Tabular CFR can be approximated with a neural network, as Noam Brown (1st author of Pluribus) and co-authors show in follow-up work: https://arxiv.org/abs/1811.00164

But you're comparing apples to oranges a bit asking if transformers can replace CFR. Transformers are a neural net architecture. You could of course encode poker stuff in text and feed that to a transformer which predicts the right move to play. But how do you train that network? CFR is a self-play learning algorithm (sort of like Alphago's MCTS) which learns good policies.

lmtog OP t1_j84uk0n wrote on February 11, 2023 at 5:16 PM

I think the training part is what I was missing.

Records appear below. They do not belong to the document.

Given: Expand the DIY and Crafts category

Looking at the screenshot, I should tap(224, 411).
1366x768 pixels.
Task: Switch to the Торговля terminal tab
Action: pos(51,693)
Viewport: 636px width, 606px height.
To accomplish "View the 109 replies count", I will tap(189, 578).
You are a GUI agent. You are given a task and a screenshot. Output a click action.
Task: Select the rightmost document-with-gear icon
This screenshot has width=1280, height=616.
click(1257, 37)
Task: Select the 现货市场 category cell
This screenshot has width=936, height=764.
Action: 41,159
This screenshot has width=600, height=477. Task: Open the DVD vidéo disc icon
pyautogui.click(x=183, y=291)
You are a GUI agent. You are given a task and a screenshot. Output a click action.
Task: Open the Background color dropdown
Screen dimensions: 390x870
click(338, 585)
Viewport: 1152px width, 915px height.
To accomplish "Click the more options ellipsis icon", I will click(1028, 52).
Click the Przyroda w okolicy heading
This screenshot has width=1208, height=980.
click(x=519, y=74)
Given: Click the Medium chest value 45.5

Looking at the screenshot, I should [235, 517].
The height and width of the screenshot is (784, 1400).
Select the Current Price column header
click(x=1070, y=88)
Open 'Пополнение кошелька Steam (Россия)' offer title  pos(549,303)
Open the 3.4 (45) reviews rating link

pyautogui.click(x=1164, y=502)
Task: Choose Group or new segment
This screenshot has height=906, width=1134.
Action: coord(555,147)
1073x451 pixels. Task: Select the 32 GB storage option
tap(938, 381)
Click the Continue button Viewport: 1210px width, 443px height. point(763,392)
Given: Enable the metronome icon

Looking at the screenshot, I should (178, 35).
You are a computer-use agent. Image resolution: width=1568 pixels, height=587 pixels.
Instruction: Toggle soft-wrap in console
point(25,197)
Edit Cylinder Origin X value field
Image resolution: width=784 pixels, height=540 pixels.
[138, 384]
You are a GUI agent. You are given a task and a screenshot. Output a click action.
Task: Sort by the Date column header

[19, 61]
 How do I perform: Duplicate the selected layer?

I thought you would train a transformer like a normal neural net in the sense that you tell it what output you like and what is wrong.

Looking into it a bit more I assume you could get an output but nothing close to the nash equilibrium.

Thank you for the feedback.

bubudumbdumb t1_j84mygn wrote on February 11, 2023 at 4:24 PM

The strength of transformers lies in the transfer of representations learned over large corpuses of text or images. Those are less likely to bring capabilities that generalise to pocker so traditional RL and Monte Carlo approaches are likely to have the upper hand. Pocker's challenges are not linguistic or visual perspective challenges.

lmtog OP t1_j84uw2j wrote on February 11, 2023 at 5:18 PM

But technically it should be possible to train the model on hands, in the mentioned representation, and get an output that would be a valid poker play?

bubudumbdumb t1_j84w7r2 wrote on February 11, 2023 at 5:27 PM

Correct but the goal is not to train but to infer. I am not saying it wouldn't work just that I don't see why the priors of a transformer model would work better than RNNs or LSTMs in modeling the rewards of each play. Maybe there is something that I don't get about pocker that maps the game to graphs that can be learned through self attention.

[deleted] t1_j84ppri wrote on February 11, 2023 at 4:42 PM

[removed]